CHICAGO (WLS) — After several years of construction and tens of millions of dollars, the landmarked Cook County Hospital building has been reborn as a hotel and food hall.
The latter comes as a welcome sight to the hundreds of hospital workers in the Medical District. Our Hungry Hound sampled a bit from each vendor there.
What can you get for $150 million — a stunningly refurbished hospital building, filled with a hotel and a 10,000-square-foot food hall. Dr. Murphy’s Food Hall contains a dozen vendors, all curated by Chef Akhtar Nawab, a New Yorker who has assembled an impressive collection, including Taqueria Jarabe, for starters, where they’re making their tortillas from scratch for an assortment of freshly-made tacos.
“They actually had a fire in their original location not long ago, so when we met, timing was really good, and we were able to offer them a vented stall,” Nawab said.
Local roaster Passion House handles the espresso pulling and coffee drinks, while the Brekkie and Bake Shop is a welcome sight to anyone in scrubs, looking for something better than a vending machine around sunrise, with its hearty sandwiches and protein-and-grain-filled breakfast bowls.
Ottobagatto has gas-fired pizzas baked on stone decks with appropriately crispy crusts, while Lexington Betty Smokehouse brings its barbecue directly from the West Side, not only tips and links but juicy smoked brisket and pulled pork, as well.
Two concepts with roots in Omaha have also branched out in Chicago — Maharani with its straightforward Northern Indian and Kathmandu Momo Station.

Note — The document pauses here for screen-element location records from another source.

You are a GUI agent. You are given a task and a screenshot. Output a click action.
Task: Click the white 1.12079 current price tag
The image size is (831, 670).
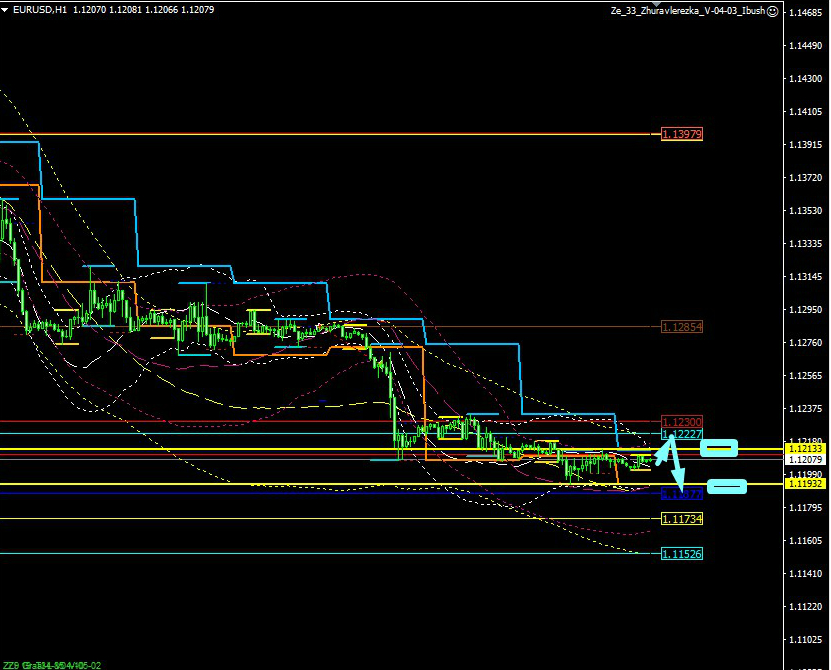(x=806, y=460)
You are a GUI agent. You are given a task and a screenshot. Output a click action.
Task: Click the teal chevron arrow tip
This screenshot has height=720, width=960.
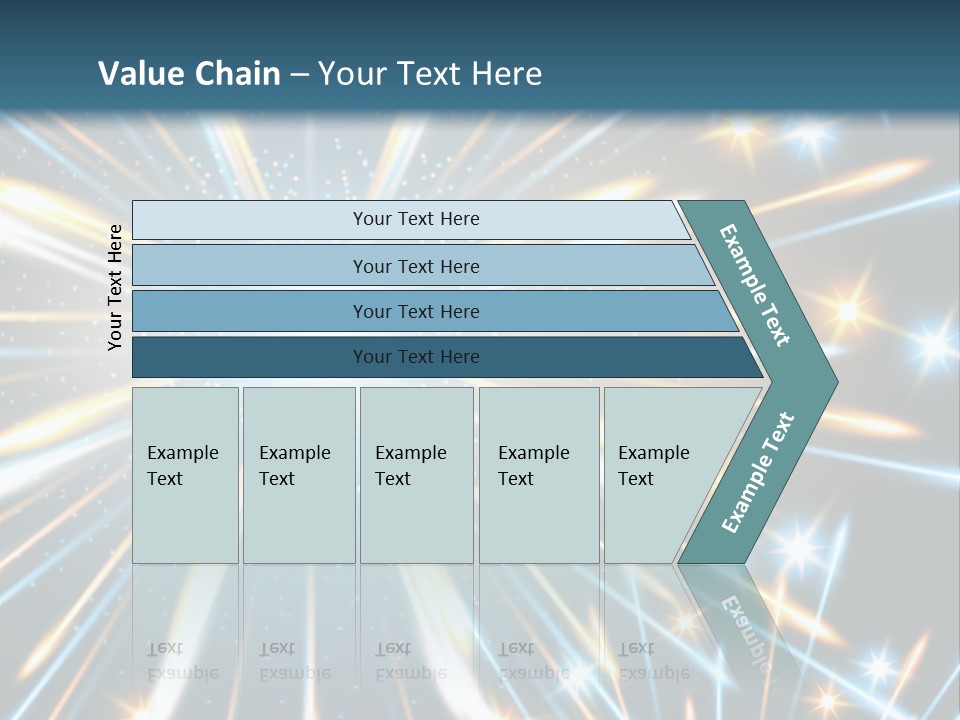pos(820,382)
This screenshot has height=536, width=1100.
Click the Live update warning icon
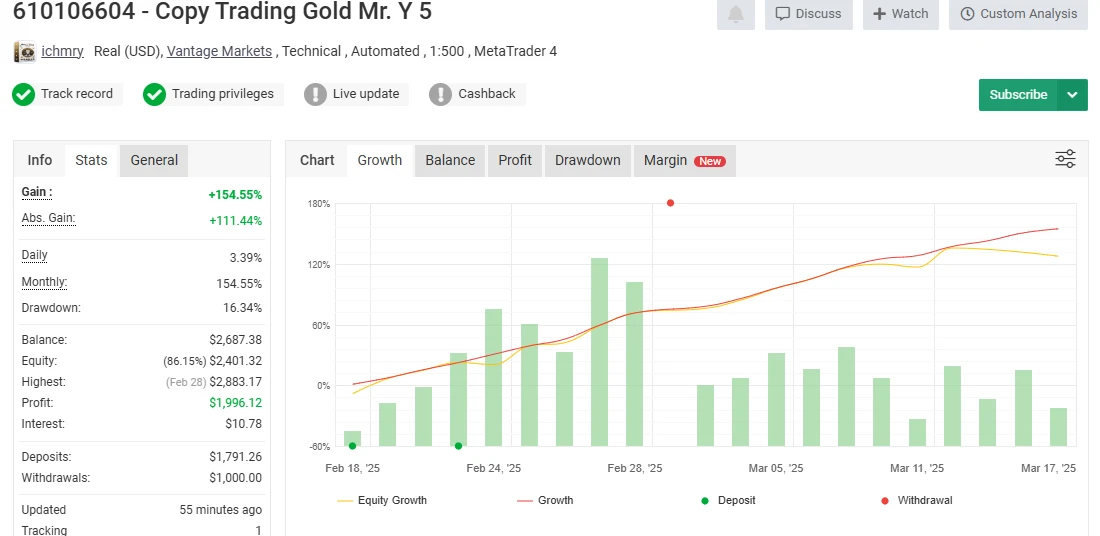click(x=315, y=94)
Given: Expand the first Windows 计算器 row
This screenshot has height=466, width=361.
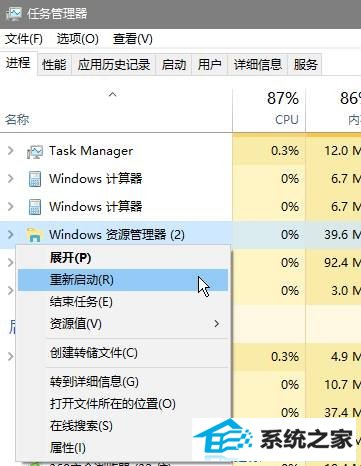Looking at the screenshot, I should tap(11, 179).
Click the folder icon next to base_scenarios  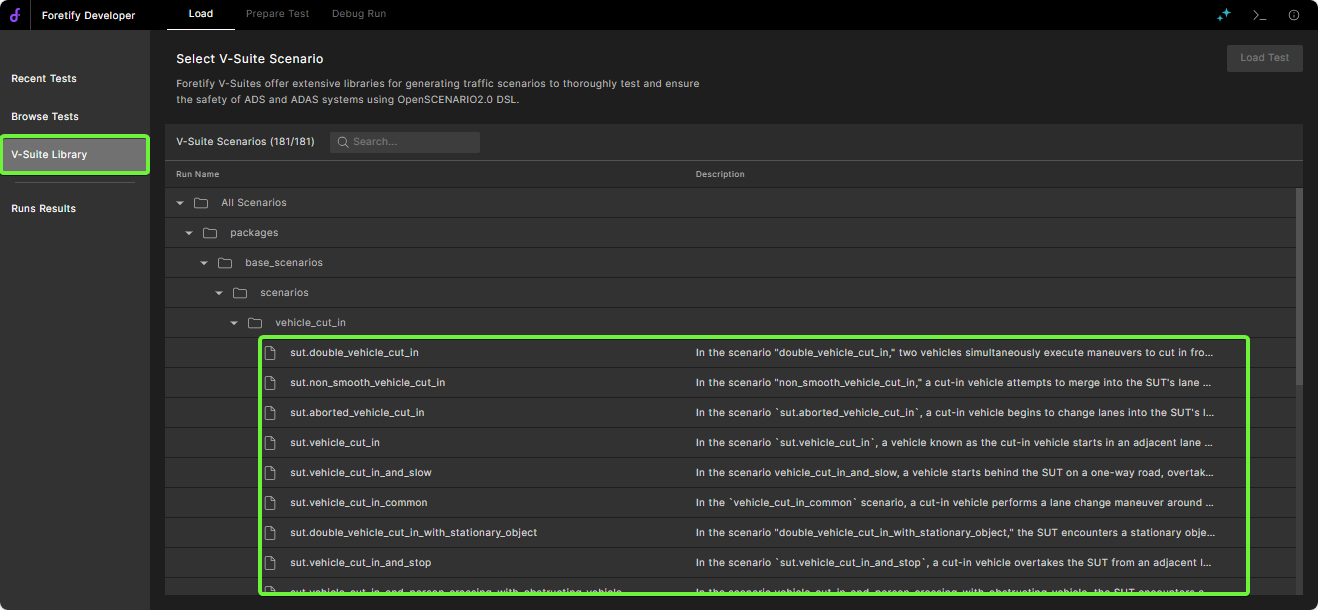225,263
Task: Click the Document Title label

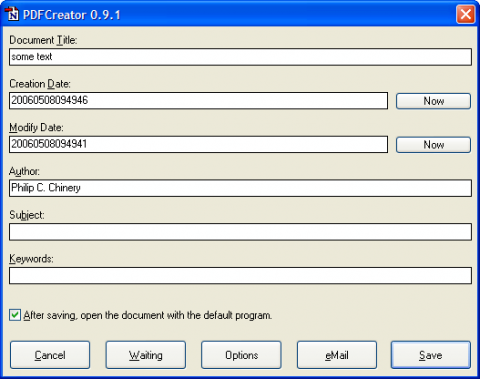Action: coord(43,40)
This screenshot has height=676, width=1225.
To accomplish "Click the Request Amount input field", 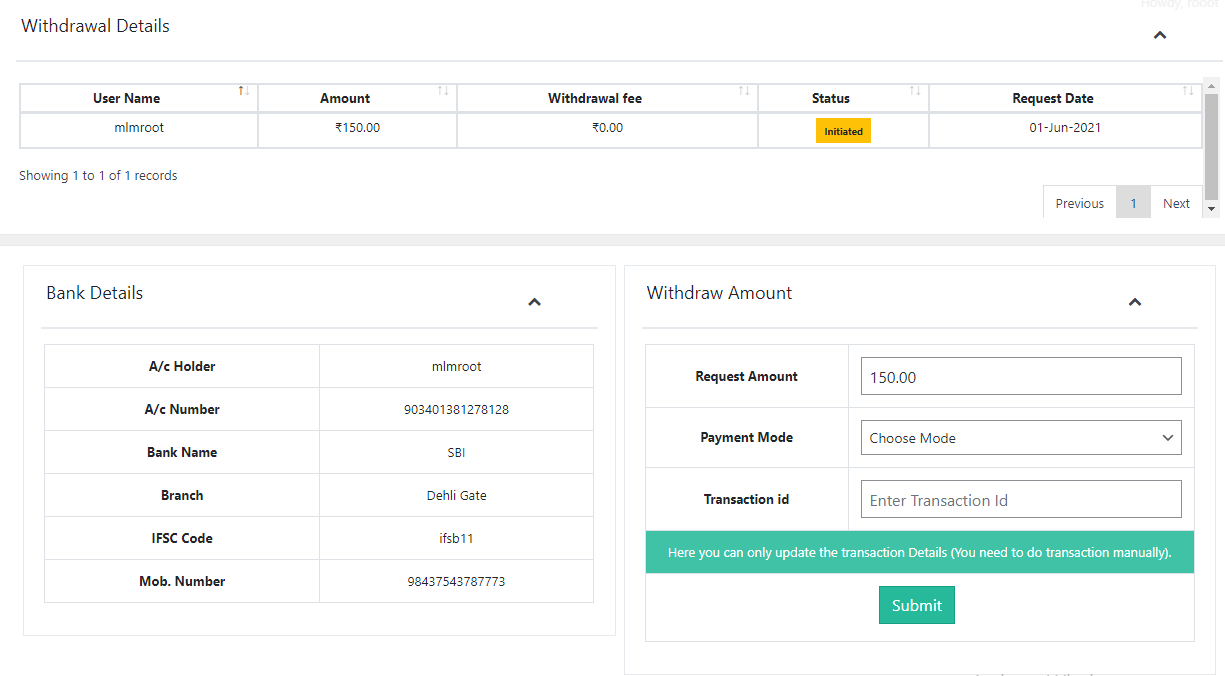I will (x=1020, y=377).
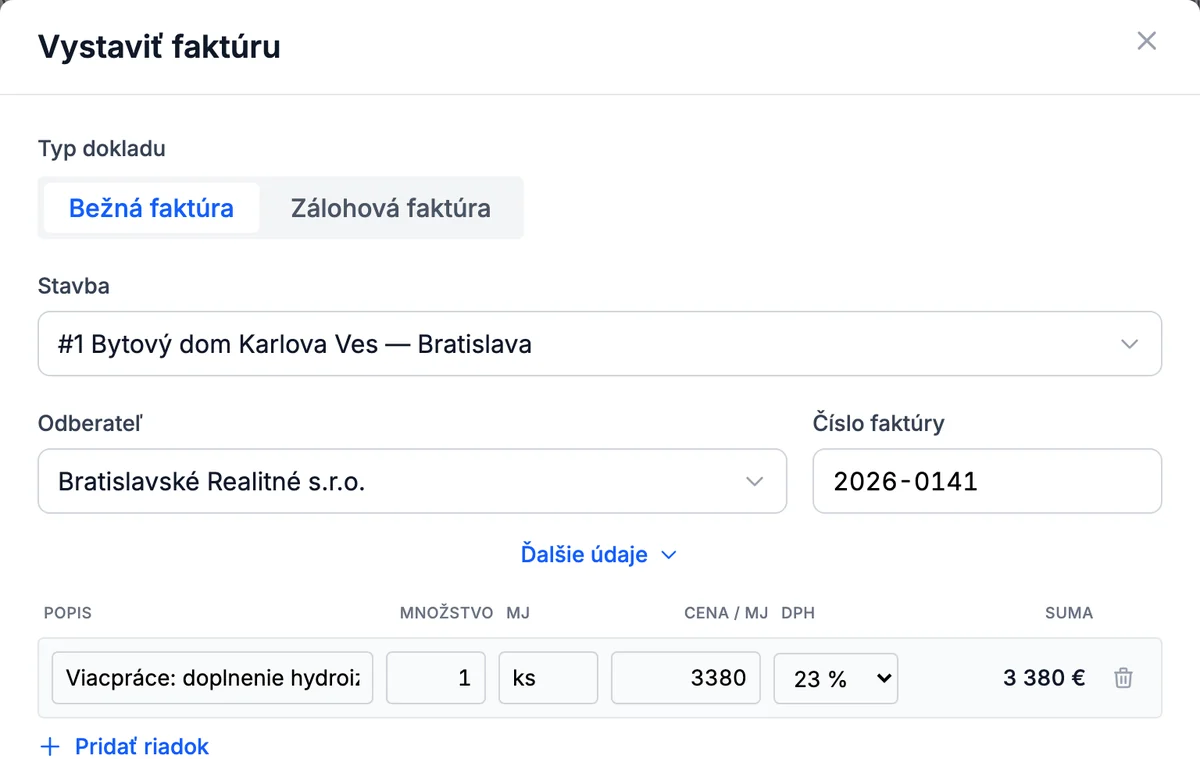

“That’s a Nepalese dumpling concept as well as an Indian concept. Both of them have strong connections with Chicago, so in both cases, 50% of the ownership relocated here to actually create these concepts,” said Nawab.
You can get a watermelon margarita to-go from the bar (which stays open a little later than the food stalls), but don’t miss the red-hot tamales from Wicker Park’s Delta. Here they have Lil’ Delta, with their brisket-stuffed red hots or, in a nod to the South Side, a “Jim Shoe” lamb and beef tamale covered in house-made pastrami with giardiniera and provolone.
Evanston’s Viet Nom Nom is proudly serving its Asian rice bowls, banh mi sandwiches and Vietnamese iced coffee, and for dessert, two options — a new concept called Crockett Cookies, or a selection of pies and cobblers from Classic Cobbler, ironically, the first cart you see when entering the space.
“So we have this great opportunity to work with her to show off this amazing, homemade, delicious cobbler and pies that she makes,” Nawab said.
Nawab says interest from the nearby medical workers has been strong, and now they find themselves in a unique position.
“As we started to kind of find our way, we actually have a waiting list of vendors who want to get in now,” he said.
Unlike a lot of the other food halls in town, Dr. Murphy’s is open every day, from 6:30 a.m. until 9 p.m. to accommodate all of the nearby hospital workers.
There is no signage outside the building, due to its landmark status, but the entrance to the food hall is on the east side of the building.